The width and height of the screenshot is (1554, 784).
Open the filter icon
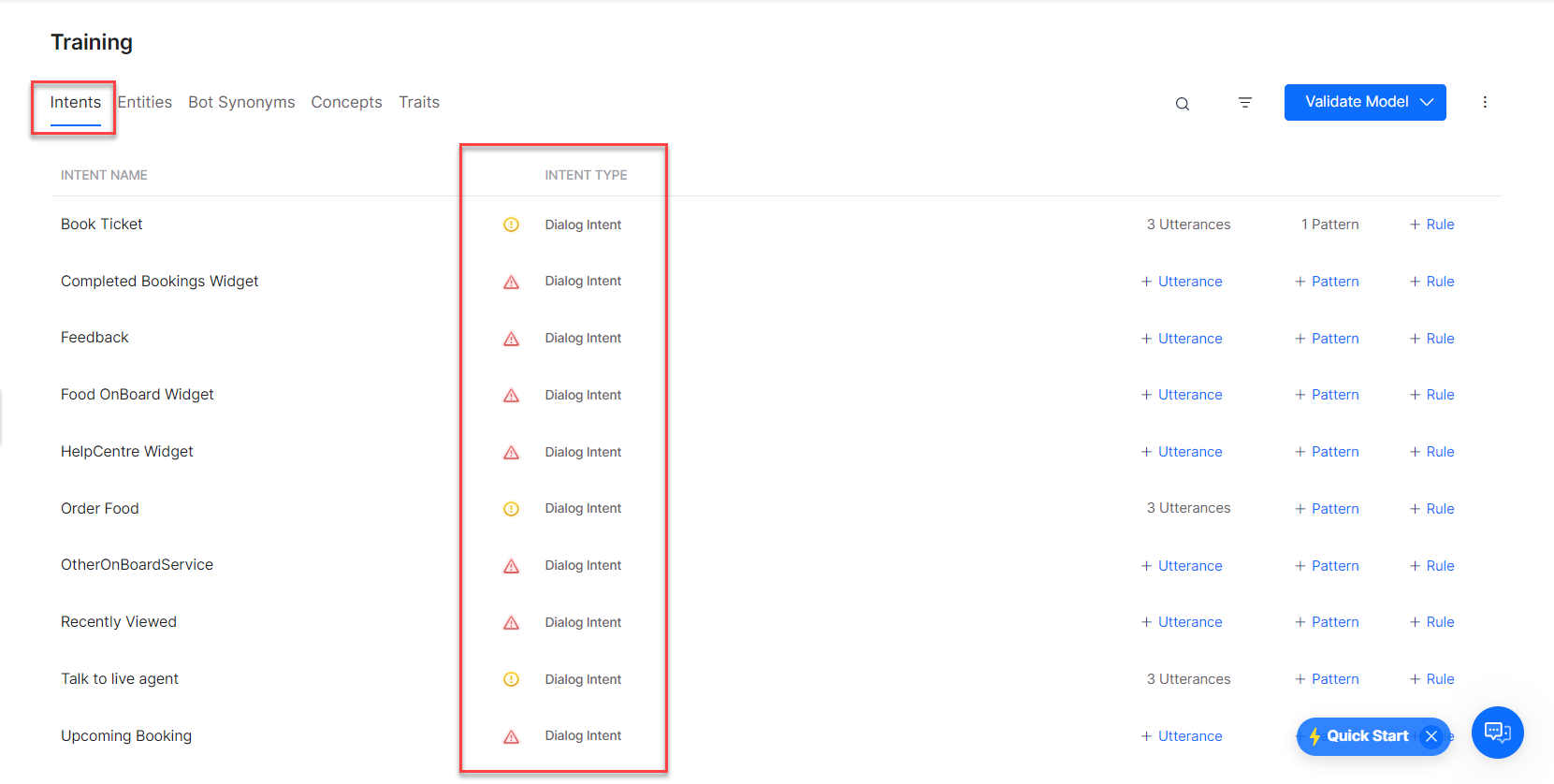point(1244,103)
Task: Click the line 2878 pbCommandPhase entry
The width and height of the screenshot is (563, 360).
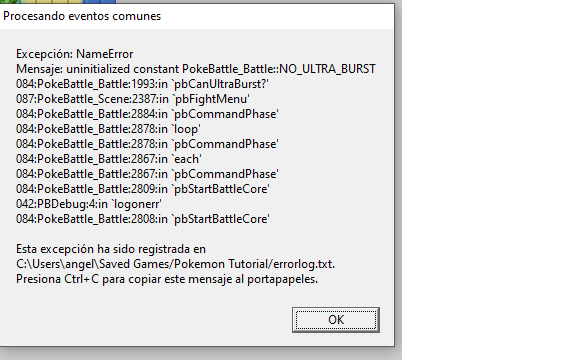Action: tap(147, 144)
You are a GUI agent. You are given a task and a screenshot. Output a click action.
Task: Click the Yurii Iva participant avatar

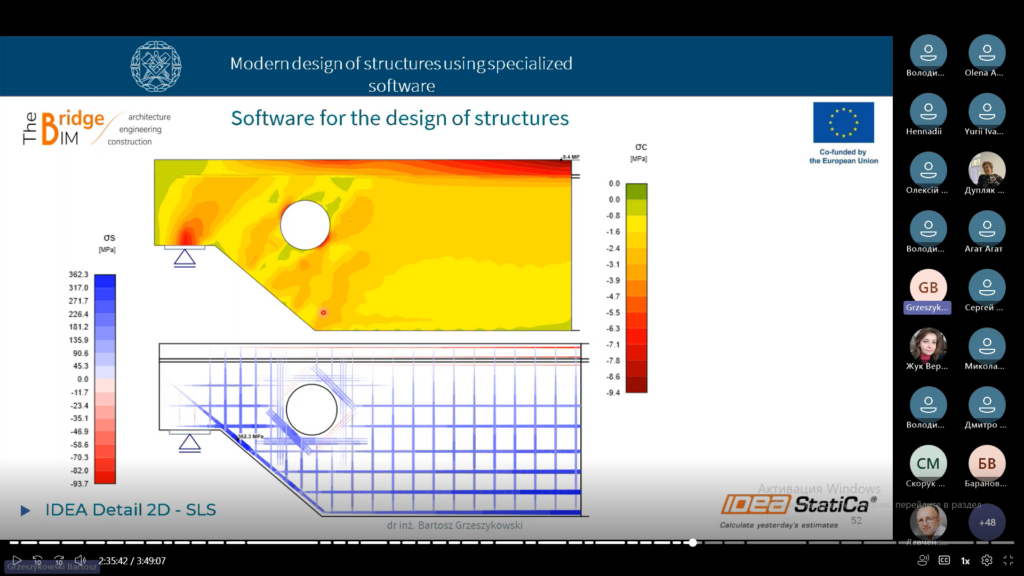[987, 110]
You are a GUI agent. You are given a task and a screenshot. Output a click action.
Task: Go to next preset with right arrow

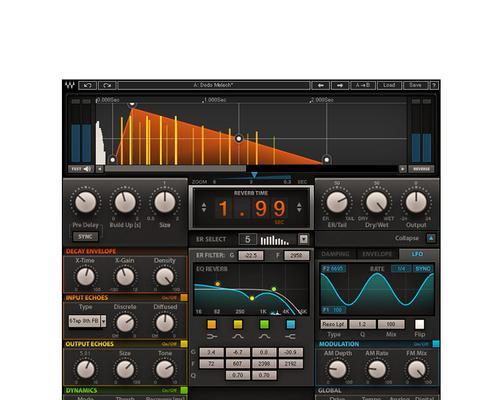click(x=340, y=86)
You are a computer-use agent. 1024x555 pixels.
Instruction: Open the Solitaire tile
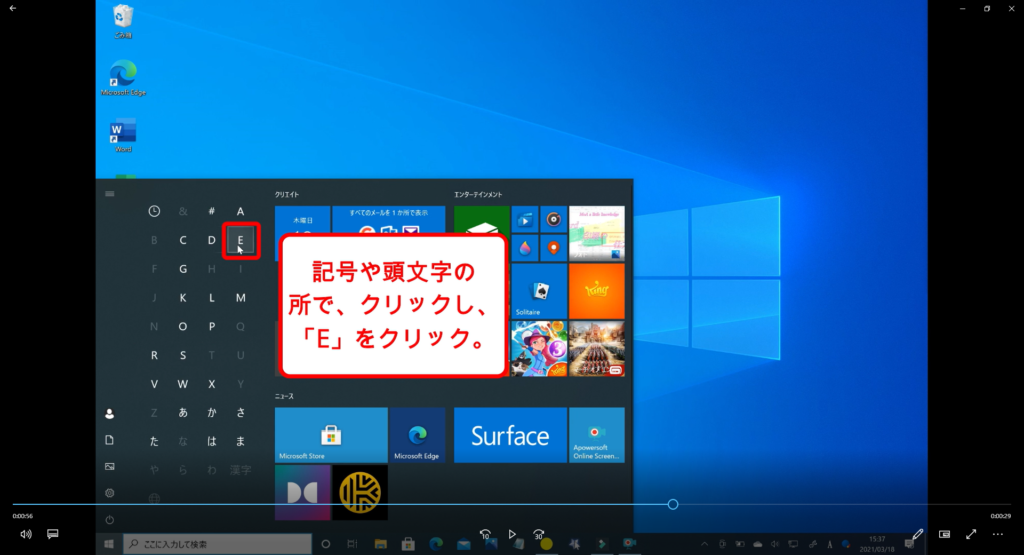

——————————

• [WHAT YOU SHOULD DO] Reproduce the complete set of records verbatim and omit the pictures.

• [TASK OUTPUT]
The width and height of the screenshot is (1554, 784).
Open the filter icon
point(1244,103)
Task: Click the line 2878 pbCommandPhase entry
The width and height of the screenshot is (563, 360).
Action: tap(147, 144)
You are a GUI agent. You are given a task and a screenshot. Output a click action.
Task: Click the Yurii Iva participant avatar

[987, 110]
You are a GUI agent. You are given a task and a screenshot. Output a click action.
Task: Go to next preset with right arrow

click(x=340, y=86)
You are a computer-use agent. 1024x555 pixels.
Instruction: Open the Solitaire tile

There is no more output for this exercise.